Council sewer comes in $1m under budget
The most expensive single project the Palmerston North City Council has undertaken for several years has been achieved with $1 million to spare.
The Ashhurst to Palmerston North wastewater pipeline was expected to cost $5.59 million, but instead, came in just under $4.6m.
The savings were reported to the city council's audit and risk committee yesterday in line with a policy to measure outcomes for all projects worth more than $1m in a post project completion review.
The policy was introduced three years ago after budget blowouts at the Awapuni wastewater treatment plant and former landfill.
Wastewater assets engineer Phil Burt said the project involved laying more than 9 kilometres of pipeline to connect to the city network at Rosalie Tce, and building a pump station beside the existing sewage ponds.
The pumps work only at night so the wastewater from Ashhurst is run through the city's network while pressure on its capacity is otherwise low, arriving at the treatment plant before the usual morning peak.

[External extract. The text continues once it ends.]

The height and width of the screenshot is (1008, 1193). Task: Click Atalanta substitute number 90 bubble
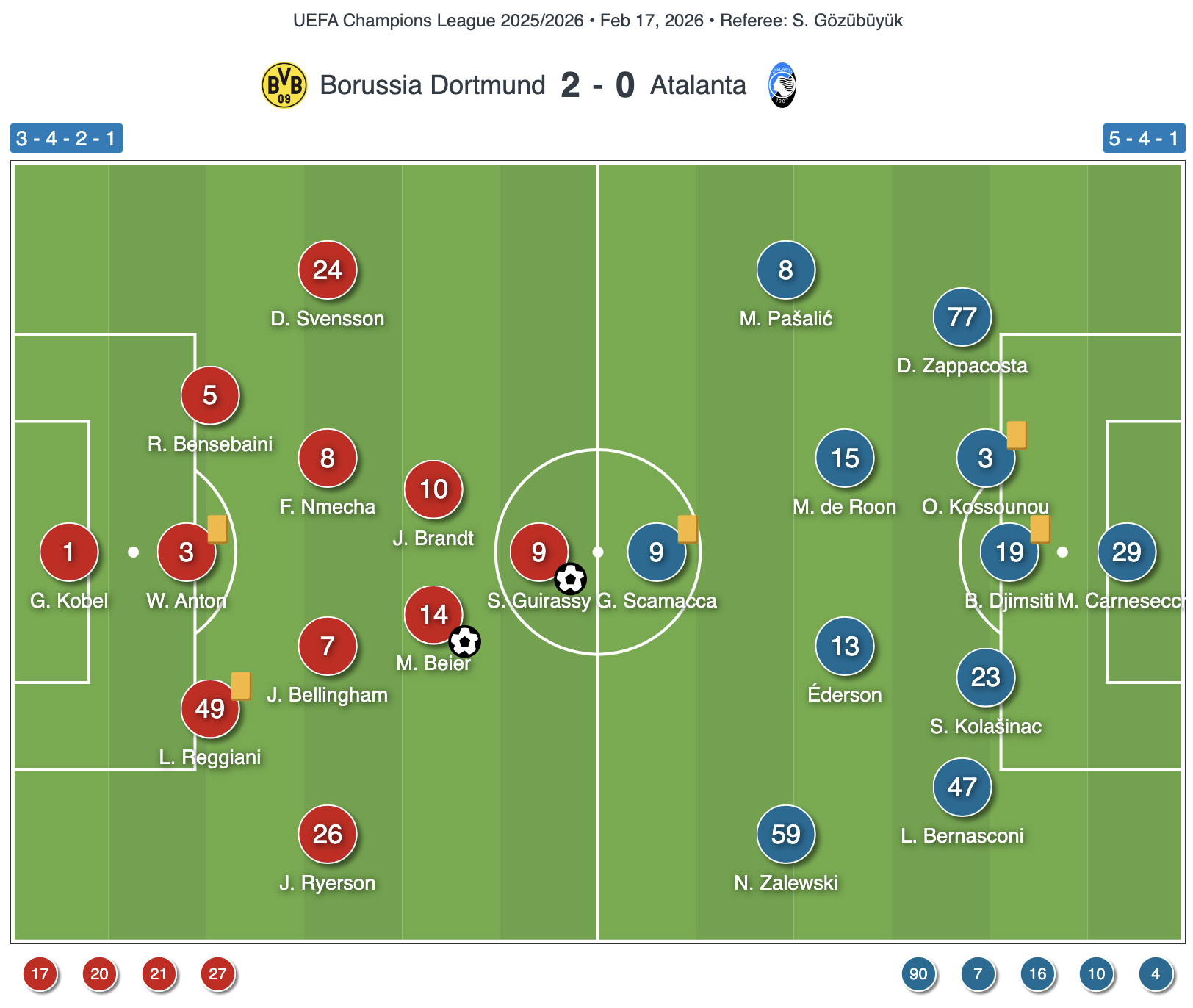(x=919, y=974)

The pipeline has also been designed to have capacity to cope with demand from future housing development at Whakarongo.
Although there were savings, the project did not meet its April deadline for completion, and was commissioned in August.

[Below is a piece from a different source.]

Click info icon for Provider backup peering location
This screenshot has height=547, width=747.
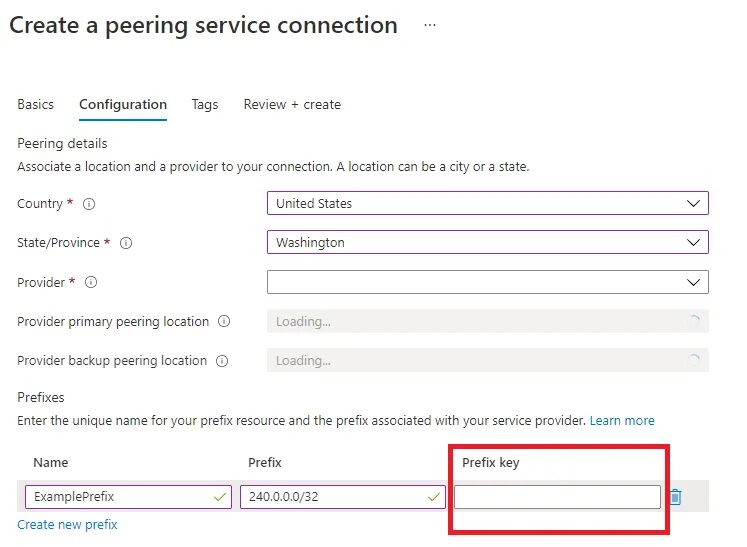coord(222,361)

Most of the delay was attributed to finalising a price for the pump station, and waiting for a building inspection before its roof could be erected.
The extra couple of months of discharge happened when Manawatu River flows were high.

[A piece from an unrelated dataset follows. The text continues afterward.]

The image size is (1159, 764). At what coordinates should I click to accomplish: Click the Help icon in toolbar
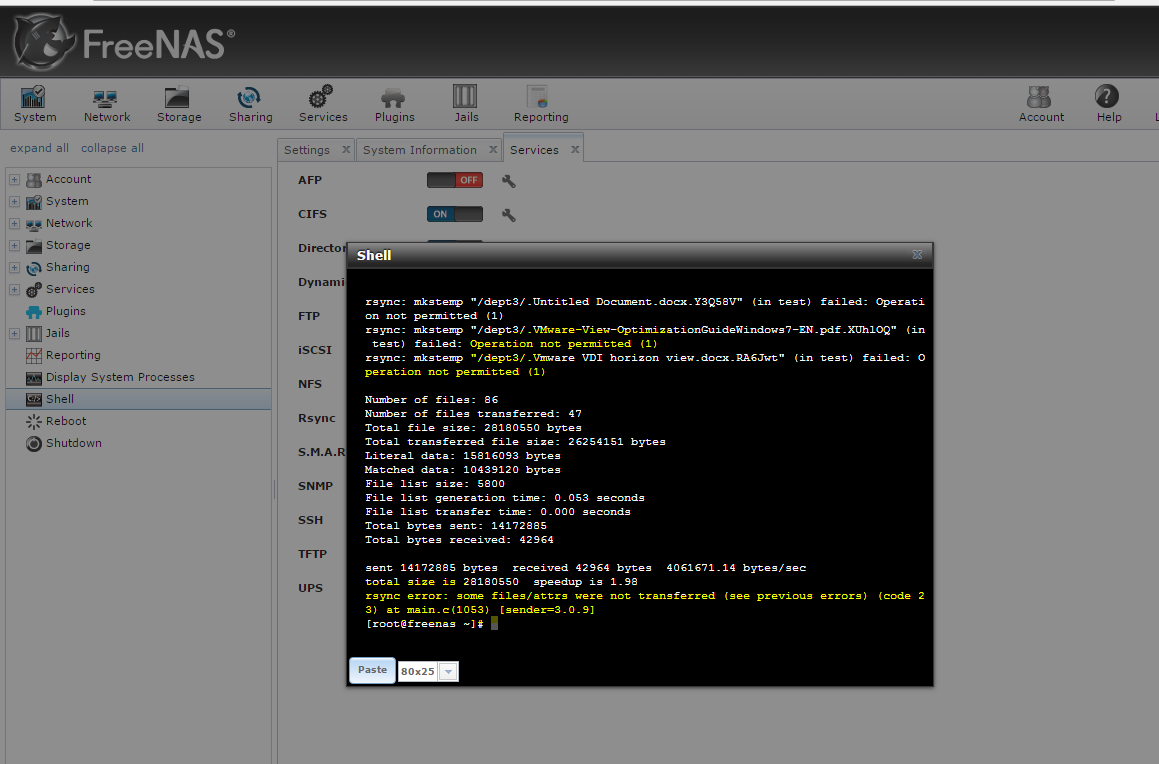pos(1108,104)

However, there is a possibility most of the $1m saved on the project will still have to be spent.
Horizons Regional Council has, since the project was first approved, raised the possibility that it might require the Ashhurst sewage ponds to be lined as part of a consent to continue using them. They are still used to collect and hold wastewater when the pumps are not working.
The estimated cost of that work could be about $750,000.
Cr Duncan McCann said while it was good that there were some savings for ratepayers from the project, the real winner was the Manawatu River. Piping Ashhurst's wastewater to the city's Totara Rd wastewater treatment plant meant it was treated to a higher standard before going into the river.
The discharge at Ashhurst had been stopped, and signs warning people not to swim near the discharge point had been made redundant.
Since the pipeline has been in use, it has not pumped the full volumes anticipated, prompting Cr Chris Teo-Sherrell to ask whether there had been a bad case of constipation in Ashhurst.
Burt said it was more likely that the relatively dry winter had meant not so much other water had infiltrated Ashhurst's "reasonably leaky" wastewater system in the past few months.
Wastewater from Longburn, and later Bunnythorpe, will also be re-directed to Palmerston North this year.